The South Korean company Naver recently unveiled the Seoul World Model (SWM), an innovative video model that generates videos based on real locations. This model relies on the geometry of cities, utilizing a vast dataset of 1.2 million images from its own Street View service. This approach allows for the creation of videos that accurately reflect the appearance of places, rather than relying on fictional environments.

The SWM stands out for its ability to differentiate between permanent structures, such as buildings, and transient objects like cars, through the analysis of recordings captured at different times. To address missing camera angles, Naver uses simulated videos and Street View images as visual anchors, ensuring consistency over long distances.

Model Performance and Generalization

In comparative tests, the SWM outperformed six contemporary video models in terms of visual quality and temporal coherence. It also demonstrated its ability to adapt to unknown cities such as Busan and Ann Arbor, without requiring additional training. This flexibility is made possible by anchoring the model in the real geometry of cities, allowing it to generalize effectively to other urban environments.

Traditional video models tend to create visually convincing but entirely fictional environments, where anything beyond the initial image is invented. In contrast, Naver's SWM anchors video generation in urban reality, following actual routes through Seoul. Users can even modify the generated videos with text prompts, adding elements like burning cars or fantastical creatures.

Overcoming Challenges of Real Data

Using real images presents unique challenges, notably that Street View images are snapshots frozen in time. The cars and pedestrians captured often have little to do with the dynamic scene the model needs to generate. To address this issue, researchers developed a cross-temporal coupling mechanism. This mechanism combines reference images and target sequences from different recording moments, allowing the model to distinguish between permanent structures and transient objects.

Street View cameras mounted on vehicles capture images only every 5 to 20 meters, meaning there are no continuous videos or pedestrian or aerial perspectives. To fill this gap, Naver generated 12,700 synthetic videos using the CARLA simulator, covering various perspectives. A pipeline was also developed to interpolate coherent training videos from spatially dispersed images.

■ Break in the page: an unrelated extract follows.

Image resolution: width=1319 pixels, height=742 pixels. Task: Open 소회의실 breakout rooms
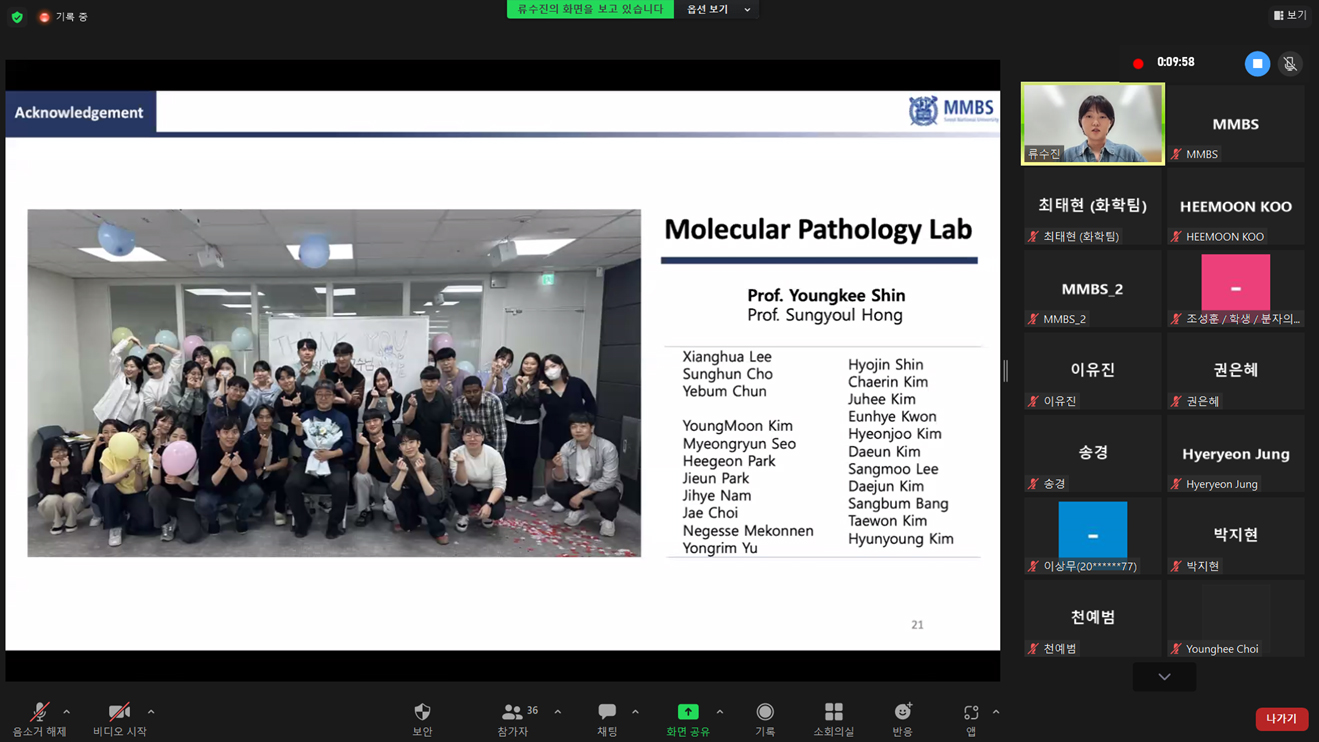(x=833, y=712)
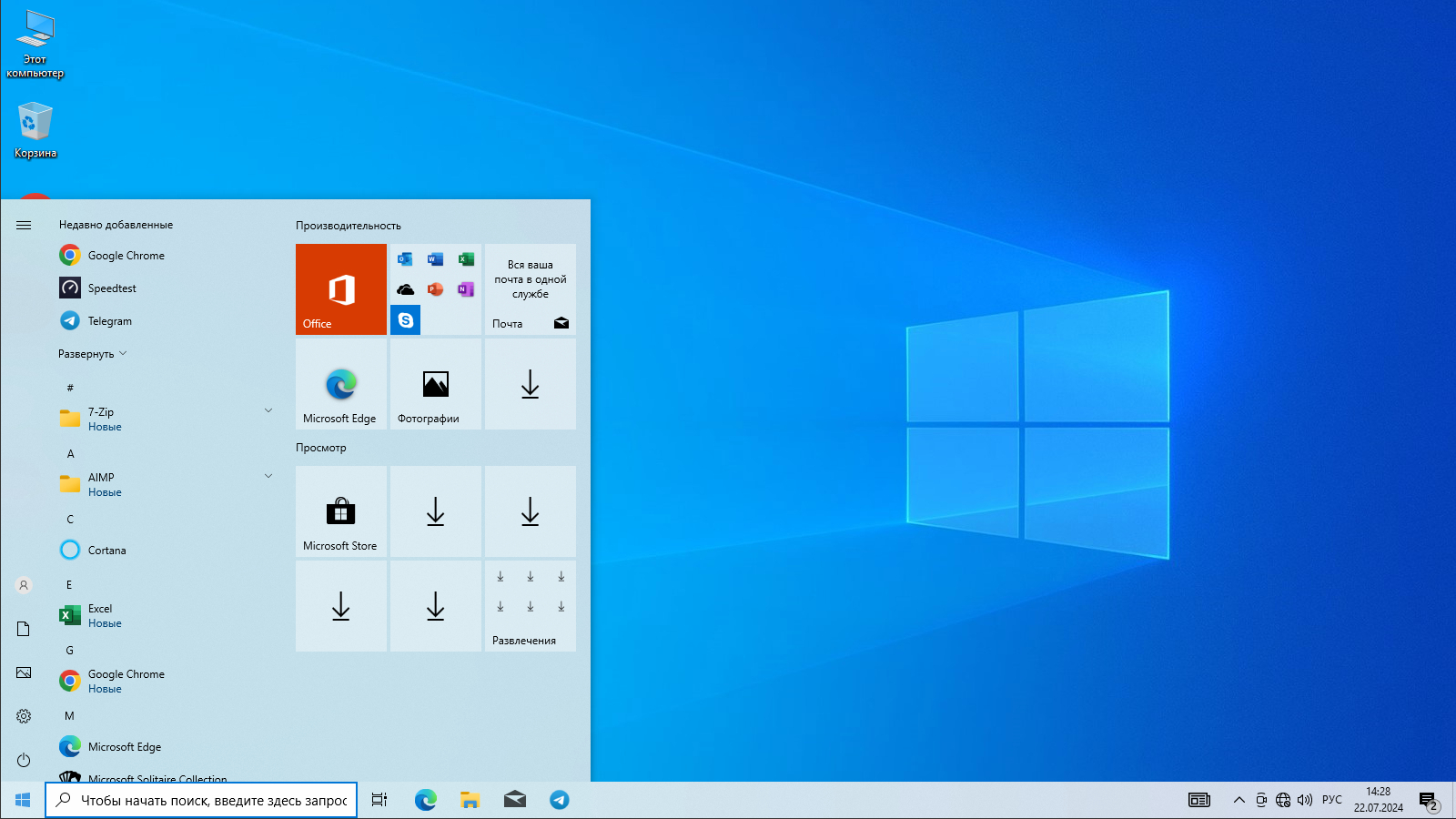The height and width of the screenshot is (819, 1456).
Task: Open File Explorer in the taskbar
Action: pos(470,800)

Technical Improvements and Dynamic Anchoring

Minor errors can accumulate over long distances, as the model generates video section by section. Previous methods used the first image as a fixed anchor, but this became ineffective over long distances. The SWM introduces a "virtual viewpoint," retrieving a Street View image slightly further along the route for each new section, thus providing an error-free reference that moves with the camera.

Collaboration Between Depth Maps and Original Images

Street View images are integrated into the generation process through two complementary pathways. On one hand, the model projects a spatially close reference image into the target perspective using its depth information, thus establishing the spatial layout of the scene. On the other hand, reference images are encoded into latent representations to capture additional details of the environment.

The SWM is based on the Cosmos-Predict2.5-2B model from Nvidia, a diffusion transformer with two billion parameters. Training was conducted on 24 Nvidia H100 GPUs, using 440,000 images from Street View in Seoul, synthetic data from CARLA, and driving data from Waymo.

Adapting to New Cities

The SWM has been tested not only in Seoul but also in Busan and Ann Arbor, two cities not included in the initial training. According to researchers, the model surpasses six current video models, including Aether, DeepVerse, and HY-World1.5, in terms of visual quality and temporal coherence. Existing models tend to drift over long distances, producing blurry videos, while the SWM maintains stable output over hundreds of meters.

Limitations and Future Perspectives

The lack of continuous videos of entire cities is a limitation, as training relies on interpolated sequences of individual images. Errors in metadata can lead to inconsistencies in the generated videos. Nevertheless, all Street View data has been processed in accordance with privacy regulations, with anonymization of faces and license plates.

Researchers see potential applications in urban planning, autonomous driving, and location-based exploration. Global models are an expanding research area, with initiatives like GWM-1 from Runway and studies from Microsoft Research demonstrating the potential of large language models to predict environmental conditions with over 99% accuracy.